-- START Text to read --
# Best caulk for sealing concrete to vinyl



## kdrymer (Jun 1, 2018)

What is the recommended caulk/product to use to keep out water between vinyl material and concrete slab? My garage has siding material all the way down to the concrete slab and I have used silicone caulk to seal the gap between the siding J Channel and the concrete, however after about a year the caulk seems to break down and stop doesn't form a good seal any longer. Picture is below of the wall. I'm trying to prevent water from outside from seeping under the wall inside. Picture is below. Thanks in advance.


----------



## nealtw (Jun 1, 2018)

You will need to learn how to remove a little siding and add a flashing from behind the siding to over the edge of the concrete.


----------



## Snoonyb (Jun 1, 2018)

Silicone works best 20' deep in a landfill, unopened.

You'll need a urethane product and either of these will fill the bill;

https://www.homedepot.com/p/Loctite...BEgKoo_D_BwE&dclid=CLHsk52FtNsCFRCZAQodfkIOrw


https://www.homedepot.com/p/10-1-fl-oz-Construction-Sealant-Limestone-7116040/300934445


----------



## Elizabeth Lynn (Jun 5, 2018)

Agreed. Silicone is your best bet. This article gives some info about caulks and sealants: https://www.homedepot.com/c/caulk_a...ecting_and_using_caulks_and_sealants_HT_BG_PA


----------



## kok328 (Jun 5, 2018)

Look into product/materials by the name of Butyl, Quad or Vulkem.


----------
-- END Text to read --
-- START Task data --
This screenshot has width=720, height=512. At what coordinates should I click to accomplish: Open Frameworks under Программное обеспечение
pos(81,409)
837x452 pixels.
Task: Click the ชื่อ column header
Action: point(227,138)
-- END Task data --
• [Written tasks]
(1) In the caulk forum thread, what kind of product does Snoonyb say is needed?
(2) Please pull out every line of the records that contains the string "обеспечение".

• [Answers given]
(1) A urethane product.

(2)
This screenshot has width=720, height=512. At what coordinates should I click to accomplish: Open Frameworks under Программное обеспечение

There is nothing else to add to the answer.